Segment Start: Data records
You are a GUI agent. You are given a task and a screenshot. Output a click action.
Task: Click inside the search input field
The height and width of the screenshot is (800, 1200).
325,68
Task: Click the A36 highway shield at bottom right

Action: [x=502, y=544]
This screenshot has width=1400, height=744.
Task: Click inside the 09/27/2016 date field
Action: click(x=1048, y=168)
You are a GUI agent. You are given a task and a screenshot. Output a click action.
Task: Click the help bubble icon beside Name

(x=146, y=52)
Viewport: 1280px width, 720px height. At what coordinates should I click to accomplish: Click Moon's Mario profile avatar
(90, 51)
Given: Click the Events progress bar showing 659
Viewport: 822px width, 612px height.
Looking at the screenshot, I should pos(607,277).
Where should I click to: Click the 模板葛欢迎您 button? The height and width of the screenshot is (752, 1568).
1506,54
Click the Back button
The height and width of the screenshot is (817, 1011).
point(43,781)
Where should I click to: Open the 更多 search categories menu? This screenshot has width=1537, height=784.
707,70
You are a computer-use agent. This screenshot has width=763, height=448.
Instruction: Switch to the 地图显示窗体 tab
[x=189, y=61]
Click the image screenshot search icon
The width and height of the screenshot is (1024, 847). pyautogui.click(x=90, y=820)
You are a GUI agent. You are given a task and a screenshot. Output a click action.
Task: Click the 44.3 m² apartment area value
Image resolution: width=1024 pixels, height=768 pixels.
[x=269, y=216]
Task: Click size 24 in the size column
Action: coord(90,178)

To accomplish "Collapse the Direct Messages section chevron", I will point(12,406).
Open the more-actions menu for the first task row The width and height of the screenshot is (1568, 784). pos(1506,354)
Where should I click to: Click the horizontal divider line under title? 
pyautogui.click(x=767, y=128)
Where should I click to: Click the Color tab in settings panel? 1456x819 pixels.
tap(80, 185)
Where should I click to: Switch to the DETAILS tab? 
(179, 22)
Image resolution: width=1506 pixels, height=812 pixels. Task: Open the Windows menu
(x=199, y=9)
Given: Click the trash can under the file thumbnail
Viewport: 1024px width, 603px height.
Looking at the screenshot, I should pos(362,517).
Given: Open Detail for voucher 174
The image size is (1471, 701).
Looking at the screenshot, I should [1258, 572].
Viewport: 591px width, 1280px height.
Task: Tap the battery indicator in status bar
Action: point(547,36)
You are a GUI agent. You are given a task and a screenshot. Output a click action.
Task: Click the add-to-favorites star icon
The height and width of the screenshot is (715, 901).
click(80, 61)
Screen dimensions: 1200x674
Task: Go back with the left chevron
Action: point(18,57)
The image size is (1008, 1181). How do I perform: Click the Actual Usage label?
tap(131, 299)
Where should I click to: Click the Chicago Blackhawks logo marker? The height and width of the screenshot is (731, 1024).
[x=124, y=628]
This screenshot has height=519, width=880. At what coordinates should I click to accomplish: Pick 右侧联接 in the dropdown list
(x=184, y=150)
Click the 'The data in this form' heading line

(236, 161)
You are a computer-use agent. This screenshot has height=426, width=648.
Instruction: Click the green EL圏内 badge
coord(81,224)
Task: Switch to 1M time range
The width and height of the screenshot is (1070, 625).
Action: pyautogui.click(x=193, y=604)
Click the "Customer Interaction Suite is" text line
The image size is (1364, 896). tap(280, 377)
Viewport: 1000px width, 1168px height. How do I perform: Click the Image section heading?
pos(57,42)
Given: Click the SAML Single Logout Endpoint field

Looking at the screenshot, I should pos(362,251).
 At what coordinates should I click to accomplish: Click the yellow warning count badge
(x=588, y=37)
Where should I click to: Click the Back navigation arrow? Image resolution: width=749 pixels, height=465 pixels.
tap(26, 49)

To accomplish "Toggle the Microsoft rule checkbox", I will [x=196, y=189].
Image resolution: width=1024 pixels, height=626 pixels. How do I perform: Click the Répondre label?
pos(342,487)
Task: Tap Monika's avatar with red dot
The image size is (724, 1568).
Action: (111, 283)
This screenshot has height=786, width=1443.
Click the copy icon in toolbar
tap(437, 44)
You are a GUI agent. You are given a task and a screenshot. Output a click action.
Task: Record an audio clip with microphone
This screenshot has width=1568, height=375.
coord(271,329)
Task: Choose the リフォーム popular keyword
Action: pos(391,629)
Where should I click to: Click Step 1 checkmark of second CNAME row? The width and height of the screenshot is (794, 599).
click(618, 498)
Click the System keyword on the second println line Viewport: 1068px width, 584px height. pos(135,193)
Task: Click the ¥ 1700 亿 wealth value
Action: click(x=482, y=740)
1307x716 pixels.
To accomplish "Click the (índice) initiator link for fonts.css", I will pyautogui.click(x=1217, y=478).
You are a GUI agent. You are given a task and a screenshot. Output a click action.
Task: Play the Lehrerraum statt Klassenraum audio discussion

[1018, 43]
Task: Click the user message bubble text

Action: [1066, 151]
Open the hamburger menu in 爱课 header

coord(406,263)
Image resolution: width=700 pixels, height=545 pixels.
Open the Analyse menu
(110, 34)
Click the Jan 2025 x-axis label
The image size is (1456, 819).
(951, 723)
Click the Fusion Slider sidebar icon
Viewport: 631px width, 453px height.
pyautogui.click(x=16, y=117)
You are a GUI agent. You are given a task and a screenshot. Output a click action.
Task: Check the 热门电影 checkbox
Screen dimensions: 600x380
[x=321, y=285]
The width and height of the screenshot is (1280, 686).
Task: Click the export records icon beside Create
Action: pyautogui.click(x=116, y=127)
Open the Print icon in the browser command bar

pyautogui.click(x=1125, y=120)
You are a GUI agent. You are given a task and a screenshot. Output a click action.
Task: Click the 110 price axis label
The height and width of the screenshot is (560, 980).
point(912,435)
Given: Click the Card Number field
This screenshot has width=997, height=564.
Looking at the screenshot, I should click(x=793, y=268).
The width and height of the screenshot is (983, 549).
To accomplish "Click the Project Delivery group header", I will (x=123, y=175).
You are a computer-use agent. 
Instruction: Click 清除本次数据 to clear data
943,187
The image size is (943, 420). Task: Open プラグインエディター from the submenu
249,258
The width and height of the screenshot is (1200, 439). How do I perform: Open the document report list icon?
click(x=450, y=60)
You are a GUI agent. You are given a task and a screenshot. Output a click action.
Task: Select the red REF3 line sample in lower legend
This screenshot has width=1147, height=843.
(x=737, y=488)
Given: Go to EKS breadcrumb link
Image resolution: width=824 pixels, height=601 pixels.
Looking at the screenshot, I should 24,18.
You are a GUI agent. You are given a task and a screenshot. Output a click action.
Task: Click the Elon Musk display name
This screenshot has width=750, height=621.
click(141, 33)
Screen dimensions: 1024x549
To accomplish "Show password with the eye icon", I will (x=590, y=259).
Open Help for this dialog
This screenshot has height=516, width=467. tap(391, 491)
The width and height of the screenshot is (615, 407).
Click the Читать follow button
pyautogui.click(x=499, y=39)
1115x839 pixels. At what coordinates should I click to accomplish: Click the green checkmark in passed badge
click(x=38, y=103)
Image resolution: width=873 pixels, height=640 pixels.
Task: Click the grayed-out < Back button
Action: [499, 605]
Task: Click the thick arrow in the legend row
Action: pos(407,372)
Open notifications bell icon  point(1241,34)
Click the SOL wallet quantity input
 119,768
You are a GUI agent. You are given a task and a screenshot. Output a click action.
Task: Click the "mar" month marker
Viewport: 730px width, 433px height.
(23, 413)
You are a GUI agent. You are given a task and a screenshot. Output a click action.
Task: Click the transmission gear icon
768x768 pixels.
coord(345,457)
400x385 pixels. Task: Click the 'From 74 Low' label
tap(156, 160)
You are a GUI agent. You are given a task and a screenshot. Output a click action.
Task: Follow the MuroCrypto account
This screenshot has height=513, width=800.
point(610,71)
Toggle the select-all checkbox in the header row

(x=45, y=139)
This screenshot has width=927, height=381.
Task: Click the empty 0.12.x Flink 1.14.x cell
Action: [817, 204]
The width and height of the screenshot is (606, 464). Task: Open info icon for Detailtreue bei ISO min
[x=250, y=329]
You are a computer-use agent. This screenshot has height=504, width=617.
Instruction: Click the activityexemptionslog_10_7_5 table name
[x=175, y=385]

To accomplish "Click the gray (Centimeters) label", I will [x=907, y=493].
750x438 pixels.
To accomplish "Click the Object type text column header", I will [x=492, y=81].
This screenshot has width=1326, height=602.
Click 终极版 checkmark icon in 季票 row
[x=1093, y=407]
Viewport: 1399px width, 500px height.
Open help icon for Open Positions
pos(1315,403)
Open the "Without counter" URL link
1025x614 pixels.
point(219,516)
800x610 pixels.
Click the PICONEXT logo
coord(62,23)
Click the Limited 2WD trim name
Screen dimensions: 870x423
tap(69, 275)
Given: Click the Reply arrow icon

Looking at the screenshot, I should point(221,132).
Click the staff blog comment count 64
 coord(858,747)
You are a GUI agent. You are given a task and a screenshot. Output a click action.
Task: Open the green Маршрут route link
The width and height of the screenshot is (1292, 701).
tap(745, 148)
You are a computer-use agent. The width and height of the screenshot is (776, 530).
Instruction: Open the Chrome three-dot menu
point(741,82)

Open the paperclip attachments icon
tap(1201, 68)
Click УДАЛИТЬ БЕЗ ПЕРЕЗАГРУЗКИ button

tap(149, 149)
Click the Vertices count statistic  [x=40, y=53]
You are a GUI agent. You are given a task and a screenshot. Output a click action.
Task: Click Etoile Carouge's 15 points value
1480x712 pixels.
Segment End: Data records
# Goal of the exercise:
Please copy out each line of the data in which the word "computer" occurs.

# Your solution:
You are a computer-use agent. This screenshot has width=763, height=448.
You are a computer-use agent. This screenshot has height=426, width=648.
You are a computer-use agent. 
You are a computer-use agent. This screenshot has height=504, width=617.
You are a computer-use agent. The width and height of the screenshot is (776, 530).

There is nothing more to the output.